## LISTED RECORDS
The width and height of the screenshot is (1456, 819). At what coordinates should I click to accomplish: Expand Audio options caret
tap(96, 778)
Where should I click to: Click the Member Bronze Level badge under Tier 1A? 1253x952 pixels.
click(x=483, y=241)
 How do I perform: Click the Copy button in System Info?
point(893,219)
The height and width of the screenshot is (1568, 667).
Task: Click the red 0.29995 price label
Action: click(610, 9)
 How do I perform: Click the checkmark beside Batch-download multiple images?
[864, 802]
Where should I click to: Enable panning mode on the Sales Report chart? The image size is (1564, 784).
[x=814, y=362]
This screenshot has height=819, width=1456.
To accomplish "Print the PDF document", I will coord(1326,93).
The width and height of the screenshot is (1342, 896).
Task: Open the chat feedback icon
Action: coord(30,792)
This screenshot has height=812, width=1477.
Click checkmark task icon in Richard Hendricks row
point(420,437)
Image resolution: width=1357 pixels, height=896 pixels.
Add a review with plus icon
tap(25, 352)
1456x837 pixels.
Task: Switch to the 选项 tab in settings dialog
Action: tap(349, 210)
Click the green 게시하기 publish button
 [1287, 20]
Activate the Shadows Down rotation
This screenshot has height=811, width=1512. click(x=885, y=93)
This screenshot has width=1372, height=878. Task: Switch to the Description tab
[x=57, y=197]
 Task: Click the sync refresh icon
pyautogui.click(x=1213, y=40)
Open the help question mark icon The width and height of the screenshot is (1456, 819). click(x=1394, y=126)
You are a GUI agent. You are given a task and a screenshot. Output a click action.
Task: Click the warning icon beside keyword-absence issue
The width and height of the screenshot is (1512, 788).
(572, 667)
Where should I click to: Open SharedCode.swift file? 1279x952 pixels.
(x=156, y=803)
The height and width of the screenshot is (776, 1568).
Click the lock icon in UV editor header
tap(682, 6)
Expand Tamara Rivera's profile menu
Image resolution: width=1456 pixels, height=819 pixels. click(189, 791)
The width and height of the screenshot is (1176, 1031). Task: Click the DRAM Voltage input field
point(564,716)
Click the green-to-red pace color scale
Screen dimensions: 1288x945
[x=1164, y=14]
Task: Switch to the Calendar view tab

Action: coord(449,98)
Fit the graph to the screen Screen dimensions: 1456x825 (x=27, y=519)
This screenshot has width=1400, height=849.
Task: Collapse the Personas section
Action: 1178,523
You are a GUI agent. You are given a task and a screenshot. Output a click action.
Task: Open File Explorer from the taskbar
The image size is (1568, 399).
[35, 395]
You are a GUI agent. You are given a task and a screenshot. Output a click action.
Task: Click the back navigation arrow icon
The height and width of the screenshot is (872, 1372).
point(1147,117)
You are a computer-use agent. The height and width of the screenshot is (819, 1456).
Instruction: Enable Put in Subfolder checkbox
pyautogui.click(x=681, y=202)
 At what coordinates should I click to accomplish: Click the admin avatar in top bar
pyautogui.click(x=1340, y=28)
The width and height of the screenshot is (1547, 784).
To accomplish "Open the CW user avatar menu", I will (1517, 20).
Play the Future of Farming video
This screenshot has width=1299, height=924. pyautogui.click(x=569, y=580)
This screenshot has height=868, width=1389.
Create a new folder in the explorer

## EXERCISE PROMPT
Would you reproduce the full listing shown above, word for word?

## SOLUTION FOR THIS EXERCISE
The width and height of the screenshot is (1456, 819). At what coordinates should I click to accomplish: Expand Audio options caret
tap(96, 778)
Where should I click to: Click the Member Bronze Level badge under Tier 1A? 1253x952 pixels.
click(x=483, y=241)
 How do I perform: Click the Copy button in System Info?
point(893,219)
The height and width of the screenshot is (1568, 667).
Task: Click the red 0.29995 price label
Action: click(610, 9)
 How do I perform: Click the checkmark beside Batch-download multiple images?
[864, 802]
Where should I click to: Enable panning mode on the Sales Report chart? The image size is (1564, 784).
[x=814, y=362]
This screenshot has height=819, width=1456.
To accomplish "Print the PDF document", I will coord(1326,93).
The width and height of the screenshot is (1342, 896).
Task: Open the chat feedback icon
Action: coord(30,792)
This screenshot has height=812, width=1477.
Click checkmark task icon in Richard Hendricks row
point(420,437)
Image resolution: width=1357 pixels, height=896 pixels.
Add a review with plus icon
tap(25, 352)
1456x837 pixels.
Task: Switch to the 选项 tab in settings dialog
Action: tap(349, 210)
Click the green 게시하기 publish button
 [1287, 20]
Activate the Shadows Down rotation
This screenshot has height=811, width=1512. click(x=885, y=93)
This screenshot has width=1372, height=878. Task: Switch to the Description tab
[x=57, y=197]
 Task: Click the sync refresh icon
pyautogui.click(x=1213, y=40)
Open the help question mark icon The width and height of the screenshot is (1456, 819). click(x=1394, y=126)
You are a GUI agent. You are given a task and a screenshot. Output a click action.
Task: Click the warning icon beside keyword-absence issue
The width and height of the screenshot is (1512, 788).
(572, 667)
Where should I click to: Open SharedCode.swift file? 1279x952 pixels.
(x=156, y=803)
The height and width of the screenshot is (776, 1568).
Click the lock icon in UV editor header
tap(682, 6)
Expand Tamara Rivera's profile menu
Image resolution: width=1456 pixels, height=819 pixels. click(189, 791)
The width and height of the screenshot is (1176, 1031). Task: Click the DRAM Voltage input field
point(564,716)
Click the green-to-red pace color scale
Screen dimensions: 1288x945
[x=1164, y=14]
Task: Switch to the Calendar view tab

Action: coord(449,98)
Fit the graph to the screen Screen dimensions: 1456x825 (x=27, y=519)
This screenshot has width=1400, height=849.
Task: Collapse the Personas section
Action: 1178,523
You are a GUI agent. You are given a task and a screenshot. Output a click action.
Task: Open File Explorer from the taskbar
The image size is (1568, 399).
[35, 395]
You are a GUI agent. You are given a task and a screenshot. Output a click action.
Task: Click the back navigation arrow icon
The height and width of the screenshot is (872, 1372).
point(1147,117)
You are a computer-use agent. The height and width of the screenshot is (819, 1456).
Instruction: Enable Put in Subfolder checkbox
pyautogui.click(x=681, y=202)
 At what coordinates should I click to accomplish: Click the admin avatar in top bar
pyautogui.click(x=1340, y=28)
The width and height of the screenshot is (1547, 784).
To accomplish "Open the CW user avatar menu", I will (1517, 20).
Play the Future of Farming video
This screenshot has width=1299, height=924. pyautogui.click(x=569, y=580)
This screenshot has height=868, width=1389.
Create a new folder in the explorer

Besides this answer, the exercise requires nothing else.